*SHORT EXERCISE 1*:
Repeat the passage on demand paging word for word, starting with "We want to reduce" and going on through "the If (Bshadow loads from disk)".

We want to reduce application startup latency when loading a new binary from
disk. The idea is to load pages into memory only when needed. So, we use a "shadow"
page map function for what the behavior should be:
/--> Load data from disk address Bshadow(va,perm,w) --> Allocate fresh page (demand loading for new stack, heap pages) \--> Segmentation fault (usually means that va is an unmapped address)Now, we continue to add to the *** of our page fault function:
Else if (Bshadow(va,perm,w) != seg. Fault) { If (Bshadow loads from disk) { Allocate page Load data from disk Install page into B Return; } Else if (Bshadow == fresh page) { Allocate page Map into B Return; } }
But, using only demand paging is slow. Every memory access results in a PF,
which makes loading very slow. What if we were to read more than one page at
a time (i.e. do the operations of the If (Bshadow loads from disk)
statement above 5 pages at a time)? This would decrease latency for pages 2-4,
but increase it for page 1 by a factor of 5, since it takes 5 times as long
to read data from disk). And thus we see the need for prefetching.

*RECORDED INFORMATION*:
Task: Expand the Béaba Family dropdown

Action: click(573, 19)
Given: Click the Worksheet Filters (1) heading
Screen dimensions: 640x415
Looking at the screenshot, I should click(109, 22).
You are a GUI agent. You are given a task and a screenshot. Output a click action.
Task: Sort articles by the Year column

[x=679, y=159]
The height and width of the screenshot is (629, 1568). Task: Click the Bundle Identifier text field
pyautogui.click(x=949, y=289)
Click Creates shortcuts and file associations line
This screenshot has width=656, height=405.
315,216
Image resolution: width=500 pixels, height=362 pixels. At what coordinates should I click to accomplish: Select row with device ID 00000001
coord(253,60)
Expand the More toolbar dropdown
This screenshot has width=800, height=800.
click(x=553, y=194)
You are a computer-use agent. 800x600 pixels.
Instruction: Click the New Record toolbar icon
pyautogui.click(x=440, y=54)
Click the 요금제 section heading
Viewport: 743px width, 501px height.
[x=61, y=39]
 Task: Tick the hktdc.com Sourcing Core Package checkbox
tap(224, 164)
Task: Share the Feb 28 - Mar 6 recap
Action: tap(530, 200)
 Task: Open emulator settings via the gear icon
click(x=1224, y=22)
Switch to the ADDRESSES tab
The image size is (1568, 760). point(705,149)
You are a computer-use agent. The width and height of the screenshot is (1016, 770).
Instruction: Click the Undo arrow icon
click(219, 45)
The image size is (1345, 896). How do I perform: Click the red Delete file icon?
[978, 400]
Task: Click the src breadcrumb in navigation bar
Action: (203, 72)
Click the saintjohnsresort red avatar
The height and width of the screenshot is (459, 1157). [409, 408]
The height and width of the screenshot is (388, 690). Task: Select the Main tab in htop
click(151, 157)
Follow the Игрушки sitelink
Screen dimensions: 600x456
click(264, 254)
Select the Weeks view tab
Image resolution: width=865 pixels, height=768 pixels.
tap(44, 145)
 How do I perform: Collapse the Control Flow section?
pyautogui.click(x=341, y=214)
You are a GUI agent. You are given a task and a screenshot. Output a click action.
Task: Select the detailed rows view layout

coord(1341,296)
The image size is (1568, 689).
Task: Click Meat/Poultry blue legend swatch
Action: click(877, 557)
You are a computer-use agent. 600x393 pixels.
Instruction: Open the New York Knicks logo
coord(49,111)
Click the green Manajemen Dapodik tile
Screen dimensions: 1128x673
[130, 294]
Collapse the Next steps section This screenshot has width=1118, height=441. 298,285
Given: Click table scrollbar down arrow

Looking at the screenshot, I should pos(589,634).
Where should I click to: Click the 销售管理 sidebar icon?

*SHORT EXERCISE 2*:
In the listing, take the lines starting with the line with "Given: Click the" and going on through the line with "[x=679, y=159]", and switch "Year" to "Title" with everything else left unchanged. Give only those lines.

*WORKED ANSWER 1*:
We want to reduce application startup latency when loading a new binary from
disk. The idea is to load pages into memory only when needed. So, we use a "shadow"
page map function for what the behavior should be:
/--> Load data from disk address Bshadow(va,perm,w) --> Allocate fresh page (demand loading for new stack, heap pages) \--> Segmentation fault (usually means that va is an unmapped address)Now, we continue to add to the *** of our page fault function:
Else if (Bshadow(va,perm,w) != seg. Fault) { If (Bshadow loads from disk) { Allocate page Load data from disk Install page into B Return; } Else if (Bshadow == fresh page) { Allocate page Map into B Return; } }
But, using only demand paging is slow. Every memory access results in a PF,
which makes loading very slow. What if we were to read more than one page at
a time (i.e. do the operations of the If (Bshadow loads from disk)

*WORKED ANSWER 2*:
Given: Click the Worksheet Filters (1) heading
Screen dimensions: 640x415
Looking at the screenshot, I should click(109, 22).
You are a GUI agent. You are given a task and a screenshot. Output a click action.
Task: Sort articles by the Title column

[x=679, y=159]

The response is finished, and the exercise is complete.